◆ **Passage provided**:

-*-*-

What do Tomatoes, J Depp and my Hair have in common?

Friday, October 14, 2011

Do you need a moment?

Really, take as long as you'd like.  Because I don't think you are going to get this one.

No?

They are all featured in the series of successively odd dreams I have had this week.

Woah. Hold on there. It's not turning into that kind of blog:

("And now let me show you picturez of my prezchus bunniez!") 


Which is (sadly) not a euphemism for anything expect that Yeah, I really do have rabbits.

Since I stopped taking melatonin to help me sleep this summer, my dream life has been much quieter. For which I have been grateful. The melatonin works like a charm for inducing sleep, but the trade off is that my dreams became literal Tim Burton-esque sideshows. Ones where you wake feeling slightly concerned and mightily confused.

Since I have been off the 'tonin, the dreams this week - which had all the characteristics of the 'tonin dreams - were puzzling.

In the first, I cut my hair off. All of it. All of my beautiful, lovely, luscious hair. The hair cut I gave myself looked very much like the 16 year old Dawn - all spikey short angles. A feminine hedgehog.

When I came to, I was panicked.  I love my hair. Truly. There must be a biblical edict against the amount I love my hair.  And while I don't fuss with it much, or style it up into fancy coiffures, it gives me a Sampsonesque feeling of strength and feminine beauty.

-*-*-

◆ **Task objective**:
Copy the blog post about odd dreams from "Woah. Hold on" up to and including "A feminine hedgehog.".

◆ **Stored data**:
-*-*-

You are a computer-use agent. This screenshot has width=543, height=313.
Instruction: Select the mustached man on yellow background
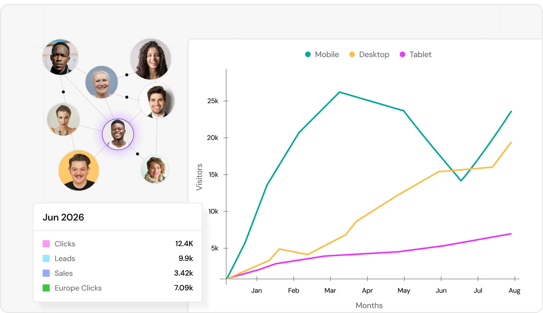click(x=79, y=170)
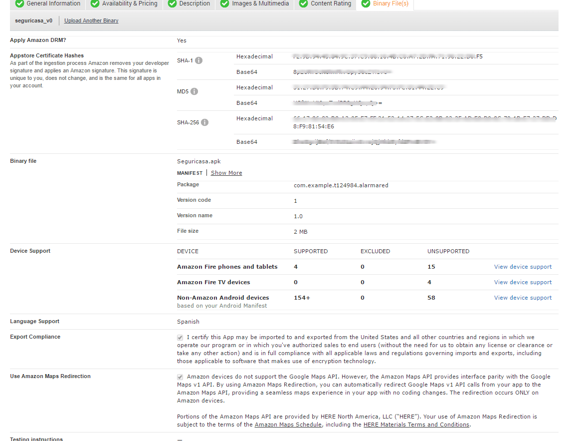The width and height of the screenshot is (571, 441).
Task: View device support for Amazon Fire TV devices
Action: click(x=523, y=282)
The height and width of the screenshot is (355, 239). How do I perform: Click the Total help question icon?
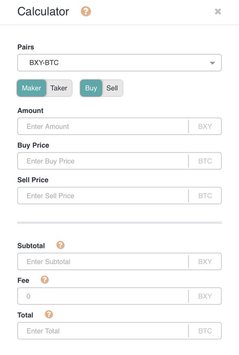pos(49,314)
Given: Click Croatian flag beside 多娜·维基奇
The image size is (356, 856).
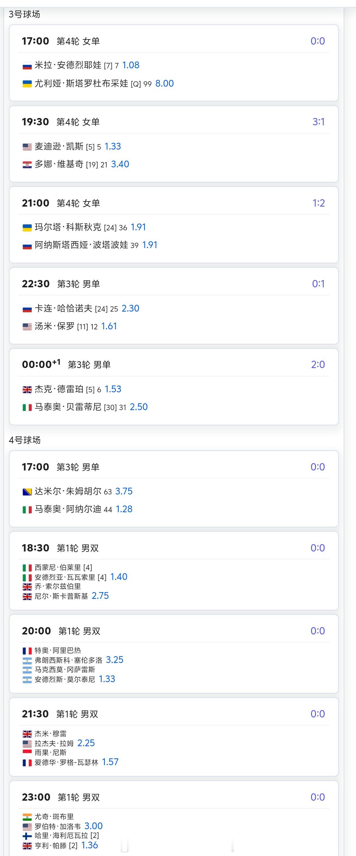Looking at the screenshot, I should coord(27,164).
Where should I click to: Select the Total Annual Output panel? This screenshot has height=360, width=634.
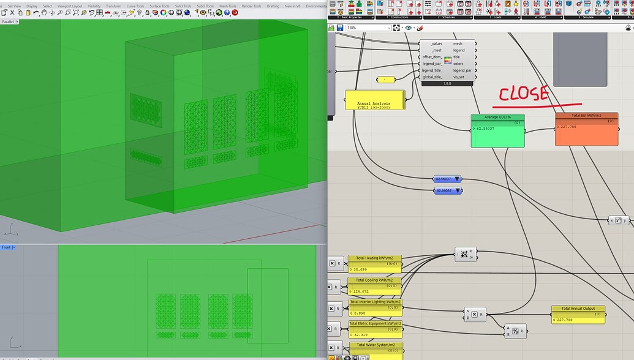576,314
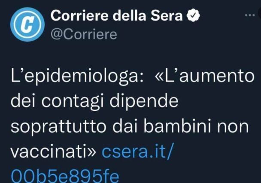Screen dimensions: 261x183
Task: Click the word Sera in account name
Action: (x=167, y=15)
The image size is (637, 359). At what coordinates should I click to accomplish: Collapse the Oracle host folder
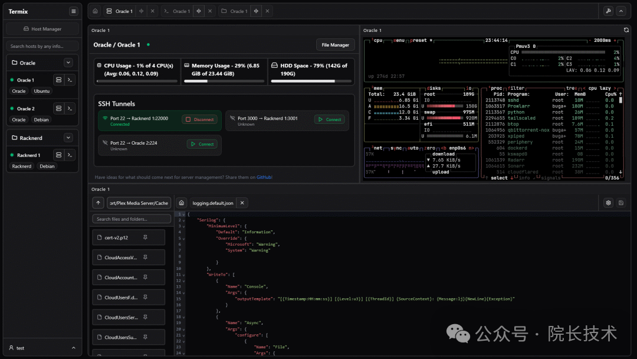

-*-*-

◆ **Written solution**:
Woah. Hold on there. It's not turning into that kind of blog:

("And now let me show you picturez of my prezchus bunniez!") 


Which is (sadly) not a euphemism for anything expect that Yeah, I really do have rabbits.

Since I stopped taking melatonin to help me sleep this summer, my dream life has been much quieter. For which I have been grateful. The melatonin works like a charm for inducing sleep, but the trade off is that my dreams became literal Tim Burton-esque sideshows. Ones where you wake feeling slightly concerned and mightily confused.

Since I have been off the 'tonin, the dreams this week - which had all the characteristics of the 'tonin dreams - were puzzling.

In the first, I cut my hair off. All of it. All of my beautiful, lovely, luscious hair. The hair cut I gave myself looked very much like the 16 year old Dawn - all spikey short angles. A feminine hedgehog.